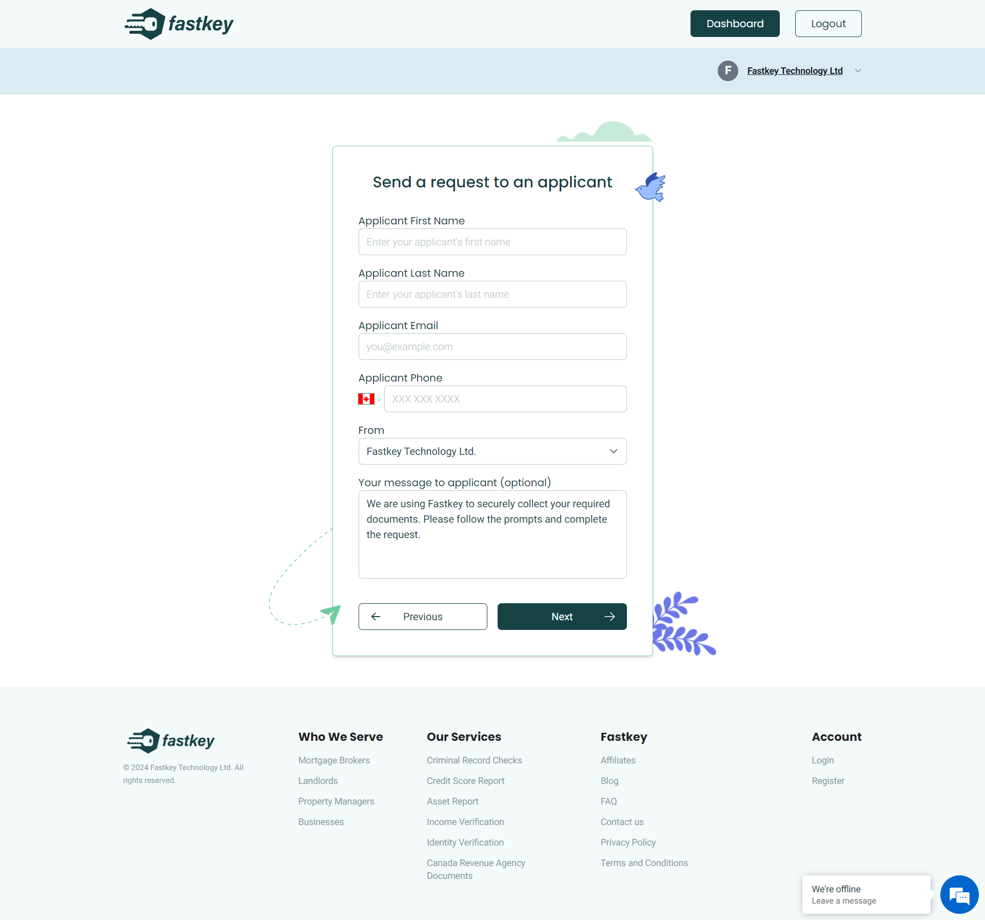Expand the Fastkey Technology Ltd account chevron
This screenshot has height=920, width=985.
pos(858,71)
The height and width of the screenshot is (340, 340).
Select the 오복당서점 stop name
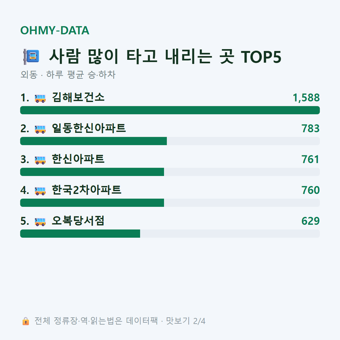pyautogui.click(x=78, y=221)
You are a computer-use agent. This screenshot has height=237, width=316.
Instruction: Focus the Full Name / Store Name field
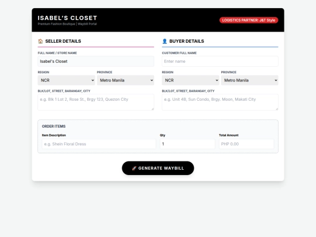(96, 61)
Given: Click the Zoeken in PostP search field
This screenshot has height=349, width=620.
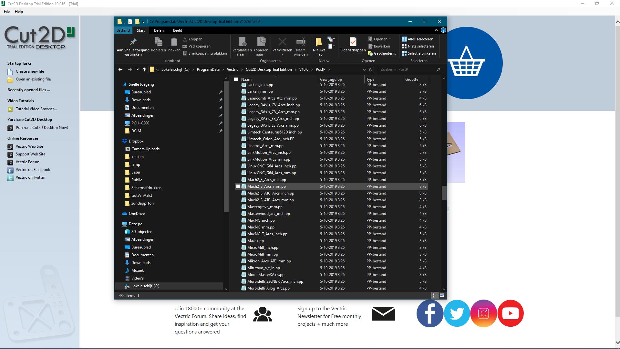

-=-=-

■ Your task
Pull out every line of the material above that contains the string "This".

■ Exercise solution
This screenshot has height=920, width=985.
You are a computer-use agent. This screenshot has height=237, width=316.
This screenshot has height=349, width=620.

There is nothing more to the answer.